Jumat, 16 November 2018

Nahdlatul Muslimat, Sekolah Perempuan Pertama Milik NU Surakarta


Nahdlatul Muslimat, Sekolah Perempuan Pertama Milik NU Surakarta 

Dalam sepuluh tahun di awal periode (1926-1936), sebagai organisasi sosial keagamaan kiprah NU secara umum banyak berkutat kepada persoalan dakwah, pendidikan dan sosial kemasyarakatan.

Dalam bidang pendidikan, di beberapa daerah NU mendirikan madrasah-madrasah, semisal Nahdlatul Wathan di Surabaya dan Malang, Akhul Wathan di Semarang, Far’ul Wathan di Gresik, Hidayatul Wathan di Jombang, Ahlul Wathan di Wonokromo, dan lain sebagainya. Semua sekolah tersebut memiliki kesamaan, yakni pencantuman kata wathan yang berarti tanah air.

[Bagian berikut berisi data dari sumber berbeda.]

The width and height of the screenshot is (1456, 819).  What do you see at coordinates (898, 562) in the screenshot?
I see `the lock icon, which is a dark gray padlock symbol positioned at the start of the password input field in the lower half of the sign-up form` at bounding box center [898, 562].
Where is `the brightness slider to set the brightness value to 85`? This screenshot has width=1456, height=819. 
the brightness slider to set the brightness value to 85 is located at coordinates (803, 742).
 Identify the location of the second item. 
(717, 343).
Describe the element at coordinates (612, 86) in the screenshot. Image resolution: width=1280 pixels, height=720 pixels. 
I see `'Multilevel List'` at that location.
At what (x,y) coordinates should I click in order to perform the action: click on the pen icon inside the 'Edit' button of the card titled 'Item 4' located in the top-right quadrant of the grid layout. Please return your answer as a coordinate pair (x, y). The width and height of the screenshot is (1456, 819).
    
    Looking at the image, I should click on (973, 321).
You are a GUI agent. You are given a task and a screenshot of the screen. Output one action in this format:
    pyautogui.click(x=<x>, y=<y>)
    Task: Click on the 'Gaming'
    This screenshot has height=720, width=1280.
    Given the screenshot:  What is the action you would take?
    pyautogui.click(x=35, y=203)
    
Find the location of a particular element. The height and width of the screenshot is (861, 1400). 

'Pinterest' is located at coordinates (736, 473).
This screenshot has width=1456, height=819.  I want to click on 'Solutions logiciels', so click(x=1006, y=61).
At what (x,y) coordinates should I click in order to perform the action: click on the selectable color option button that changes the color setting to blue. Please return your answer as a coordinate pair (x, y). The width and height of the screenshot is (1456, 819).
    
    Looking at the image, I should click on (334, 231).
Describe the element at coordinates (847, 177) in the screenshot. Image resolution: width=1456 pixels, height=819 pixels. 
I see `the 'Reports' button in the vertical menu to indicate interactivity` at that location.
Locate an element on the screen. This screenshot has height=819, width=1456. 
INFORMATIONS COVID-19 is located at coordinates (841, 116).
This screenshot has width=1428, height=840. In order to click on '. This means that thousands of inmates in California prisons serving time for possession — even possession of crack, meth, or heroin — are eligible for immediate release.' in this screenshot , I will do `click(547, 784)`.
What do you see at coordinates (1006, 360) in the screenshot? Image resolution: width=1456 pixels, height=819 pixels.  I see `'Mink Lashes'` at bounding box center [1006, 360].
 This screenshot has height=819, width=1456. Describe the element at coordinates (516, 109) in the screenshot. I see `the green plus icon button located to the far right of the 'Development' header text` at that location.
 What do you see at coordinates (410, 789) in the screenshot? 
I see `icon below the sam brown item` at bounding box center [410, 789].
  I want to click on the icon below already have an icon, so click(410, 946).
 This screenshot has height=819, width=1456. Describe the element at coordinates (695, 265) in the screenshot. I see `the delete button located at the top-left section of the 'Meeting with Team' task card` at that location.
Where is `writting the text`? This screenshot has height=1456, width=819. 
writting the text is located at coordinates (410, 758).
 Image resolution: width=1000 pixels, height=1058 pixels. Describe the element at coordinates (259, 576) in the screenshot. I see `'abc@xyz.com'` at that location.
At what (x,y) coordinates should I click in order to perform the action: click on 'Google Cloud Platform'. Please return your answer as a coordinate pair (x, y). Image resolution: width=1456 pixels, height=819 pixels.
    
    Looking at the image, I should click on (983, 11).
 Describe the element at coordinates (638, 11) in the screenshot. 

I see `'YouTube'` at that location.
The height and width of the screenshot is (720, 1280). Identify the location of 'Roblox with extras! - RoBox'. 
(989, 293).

Sementara itu, dalam upaya perjuangan dalam bidang pendidikan, sekitar tahun 1931 di Kota Surakarta Nyai Mahmudah Mawardi (putri KH Ahmad Masyhud Keprabon, pernah menjadi Ketua PB Muslimat NU (tahun 1950-1979) menginisiasi kaum wanita yang tergabung dalam bagian NU Muslimat Surakarta bersama organisasi perempuan lain, untuk mendirikan sebuah sekolah yang khusus diperuntukkan bagi kaum perempuan.

Sekolah yang terletak di Kampung Sumemen Kauman (sebelah barat Masjid Agung Surakarta) itu dikenal dengan nama ‘Nahdlatoel Moeslimat’ (NDM) Surakarta. NDM ini bergerak pada bidang pendidikan, khususnya untuk memajukan pikiran kaum perempuan.

Dalam proses pendirian, Mahmudah menjadi ketua pendiri organisasi, hingga akhirnya membuka cabang di mana-mana. Selama kurun waktu 1933-1945, Mahmudah menjadi kepala sekolah Madrasah Muallimat NDM, yang kemudian dilanjutkan oleh Kiai Zainudin.

Nama NDM sendiri, patut dicatat pada sejarah NU Kota Surakarta, bahkan IPPNU di tingkat nasional, sebab dari sekolah tersebut memunculkan sejumlah tokoh IPPNU generasi awal, seperti Umroh Mahfudhoh, Basyiroh Shoimuri dan lain-lain.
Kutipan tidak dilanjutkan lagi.